La expansión de los proyectos extractivos en América Latina, impulsada con fuerza por la fiebre del litio y la demanda de minerales metalíferos, ha instalado un debate ambiental de escala global. Mientras las corporaciones y los gobiernos locales promueven estas actividades bajo el lema del desarrollo sustentable, científicos independientes advierten sobre un daño silencioso en los ecosistemas terrestres. En este escenario, la relación entre minería y degradación de suelos se consolida como un punto de conflicto central, exponiendo la enorme distancia que separa a las promesas corporativas de remediación de la realidad biofísica del territorio.
El meollo del problema radica en el proceso mismo de remoción de la corteza terrestre. Al iniciar un proyecto a gran escala, la remoción del horizonte orgánico —la capa superficial de la tierra fértil que tarda miles de años en formarse— destruye la base biológica de la región. Aunque las mineras aseguran acopiar este suelo para futuras restauraciones, diversos estudios de edafología demuestran que el almacenamiento prolongado en grandes pilas compacta la tierra, elimina el oxígeno y mata a los microorganismos encargados de los ciclos de nutrientes. Este daño físico irreversible convierte terrenos antes vivos en sustratos estériles.

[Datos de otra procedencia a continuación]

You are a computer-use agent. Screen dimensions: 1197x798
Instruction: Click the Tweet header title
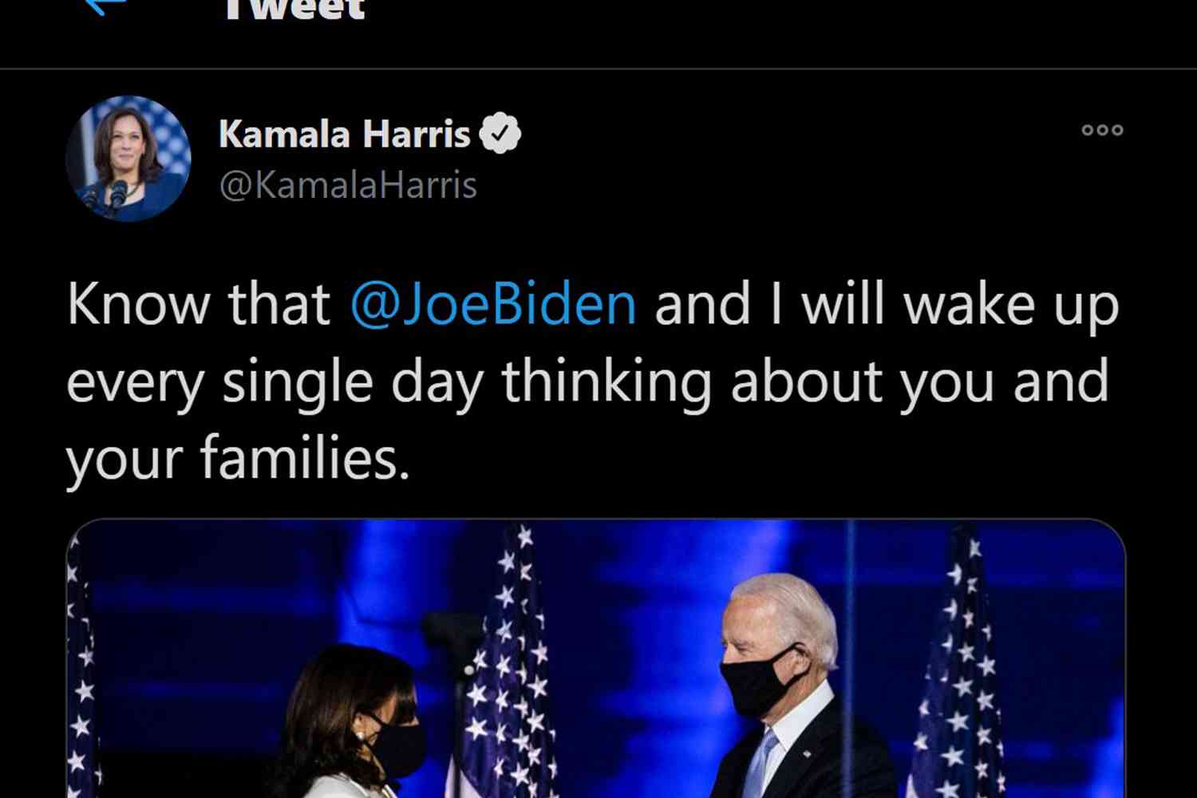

Además del colapso físico, la alteración química post-extractiva genera una toxicidad latente. La exposición de rocas profundas al agua y al aire desencadena el fenómeno del drenaje ácido de mina, un proceso químico que altera de forma drástica el pH del suelo y libera metales pesados altamente contaminantes como plomo, arsénico y cadmio. Estos elementos tóxicos se fijan en el sustrato e impiden de manera permanente que la vegetación autóctona vuelva a colonizar el área, generando un pasivo ambiental crónico que suele quedar fuera de los presupuestos de contingencia de las empresas.

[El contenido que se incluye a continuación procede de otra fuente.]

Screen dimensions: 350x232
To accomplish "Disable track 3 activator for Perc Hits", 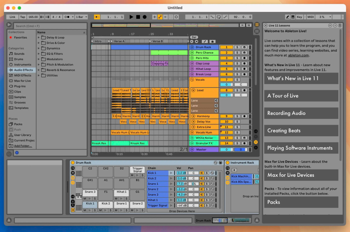I will tap(226, 58).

El impacto de la minería y degradación de suelos frente a la “transición verde”
Esta problemática se vuelve especialmente polémica cuando se analiza la explotación de litio en los salares andinos, promovida activamente como una actividad indispensable para la transición energética global. La extracción de salmuera a gran escala altera los balances hídricos subterráneos, resecando los suelos de las cuencas y los humedales aledaños. Esta degradación de suelos y humedales pone en jaque la supervivencia de las comunidades locales y su fauna, revelando la contradicción de destruir ecosistemas terrestres locales bajo la justificación de salvar el clima global de forma corporativa.
Desde el plano político, las críticas apuntan a la falta de controles estatales rigurosos y a la ausencia de auditorías científicas independientes. Los gobiernos, motivados por la necesidad de atraer inversiones extranjeras directas y generar divisas rápidas, suelen flexibilizar las exigencias en los planes de cierre de mina. Esta debilidad regulatoria permite a las empresas presentar la siembra de unas pocas especies vegetales exóticas y resistentes como una “remediación exitosa”, ocultando el verdadero daño ecológico que ocurre bajo la superficie, donde la biodiversidad microbiológica original ha desaparecido.
Frente a estas prácticas, la comunidad científica internacional se muestra cada vez más escéptica respecto a las promesas de “minería verde”. La restauración ecológica de un suelo degradado químicamente no se soluciona con un lavado estético de cara. Reconstruir la compleja red de vida subterránea y su capacidad para retener agua y carbono es una tarea que la tecnología humana actual no puede replicar artificialmente, lo que convierte a la destrucción del suelo en una de las consecuencias más definitivas y menos asumidas de la actividad.
El debate, por lo tanto, no admite más postergaciones ni discursos corporativos decorativos. Con una demanda de minerales que se proyecta al alza para las próximas décadas, la protección de los recursos edáficos debe ser prioritaria en las políticas de ordenamiento territorial. Mientras no existan leyes estrictas que sancionen el impacto real de la minería y degradación de suelos, la tierra fértil seguirá siendo la víctima invisible e irreparable de una carrera global por materias primas que prioriza las ganancias inmediatas sobre la habitabilidad futura del territorio.